Karboksiterapi, deri içi ve deri altına özel bir cihazla doğrudan saf karbondioksit gazı verilmesi yöntemidir.

İlk olarak 1932 yılında Fransa'da tıkanan atar damar hastalıklarının tedavisinde kullanılmıştır. 1993 yılından itibaren selülit tedavisinde başarıyla uygulanmaktadır.

Karbondioksit oksijene göre 20 kat daha hızlı dağılan bir gazdır. Uygulama sonrası bölgeye çevre dokulardan daha fazla oksijen gelir ve dolaşım hızlanır. Karbondioksit hızla uzaklaştırılır. Yağ yakımı artar.

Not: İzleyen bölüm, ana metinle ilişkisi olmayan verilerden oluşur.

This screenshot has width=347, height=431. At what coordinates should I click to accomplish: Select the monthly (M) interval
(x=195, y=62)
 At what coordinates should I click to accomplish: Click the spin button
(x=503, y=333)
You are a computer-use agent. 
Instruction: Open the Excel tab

Karboksiterapi Etkileri Nelerdir?

  • Dokuların daha fazla oksijenlenmesi sağlanır.
  • Kılcal damar kan akımı artar.
  • Yeni kılcal damar oluşumu gözlenir.
  • Yağ dokusundaki oksidatif yağ yıkımı artar.
  • Bağ dokusunun ana elemanı olan kollajen ve elastin sentezi artar. 

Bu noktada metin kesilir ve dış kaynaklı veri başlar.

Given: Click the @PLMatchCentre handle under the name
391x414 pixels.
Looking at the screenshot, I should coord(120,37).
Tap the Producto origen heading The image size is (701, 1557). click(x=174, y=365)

Karboksiterapi Kullanıldığı Yerler?

  • Selülit ve bölgesel yağlanmaların tedavisinde tek başına veya kombine olarak.
  • Kırışıklık, deri sarkmaları, elastikiyet kayıpları ve çatlak tedavisinde.
  • Sedef hastalığında.
  • Atar ve toplardamar dolaşım bozukluklarında.
  • Venöz ülserlerde.
  • İmpotans tedavisinde.

Karboksiterapi Yan Etkileri Nelerdir?

  • Hafif bir ağrı.
  • Nadiren bir kaç saat süren deri altında çıtırdama sesi.

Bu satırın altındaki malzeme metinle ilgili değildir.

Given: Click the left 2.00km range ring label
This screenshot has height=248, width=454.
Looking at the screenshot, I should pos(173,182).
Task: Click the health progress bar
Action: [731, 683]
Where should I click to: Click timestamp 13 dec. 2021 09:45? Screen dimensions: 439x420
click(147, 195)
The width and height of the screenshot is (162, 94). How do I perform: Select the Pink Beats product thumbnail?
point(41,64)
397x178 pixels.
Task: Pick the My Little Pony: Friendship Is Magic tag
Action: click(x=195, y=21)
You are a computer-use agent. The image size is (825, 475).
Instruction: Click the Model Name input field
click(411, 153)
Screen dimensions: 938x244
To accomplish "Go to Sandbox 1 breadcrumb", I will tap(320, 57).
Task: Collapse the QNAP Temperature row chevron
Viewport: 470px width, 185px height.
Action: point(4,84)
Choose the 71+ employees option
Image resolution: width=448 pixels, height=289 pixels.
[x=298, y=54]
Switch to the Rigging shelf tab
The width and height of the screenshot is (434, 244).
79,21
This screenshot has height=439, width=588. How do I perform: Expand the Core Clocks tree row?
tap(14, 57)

Kullanılmaması Gereken Yerler?

  • Akut miyokard infarktüsü.
  • Akut tromboembolik bozukluklar.
  • Akut böbrek yetmezliği.
  • Kangren.

Uygulama süresi 10–15 dakikadır. Haftada bir veya iki kez olarak seanslar halindedir.

Ortalama 15–20 seans uygulamak gerekir. 5. seanstan sonra ciltte fark edilir biçimde, sağlıklı olma gözlenir. 10. seanstan itibaren deri altı dokusu daha sıkı hissedilecektir.

Seanslardan sonra yapılacak mezoterapi, egzersiz veya pasif jimnastik desteği tedavinin başarısını artırmaktadır.

Her yaştan herkese yapılabilir. Toksik etkisi yoktur. Kan basıncını etkilemez. Hastanın diyabetinin olması karboksiterapi için engel değildir.

Tedavi sonrası etki 6 ay sürer.

%1-2 hastada sigara içime isteğinde azalma ve uygulama akşamı uyku kalitesinde artma saptanmıştır.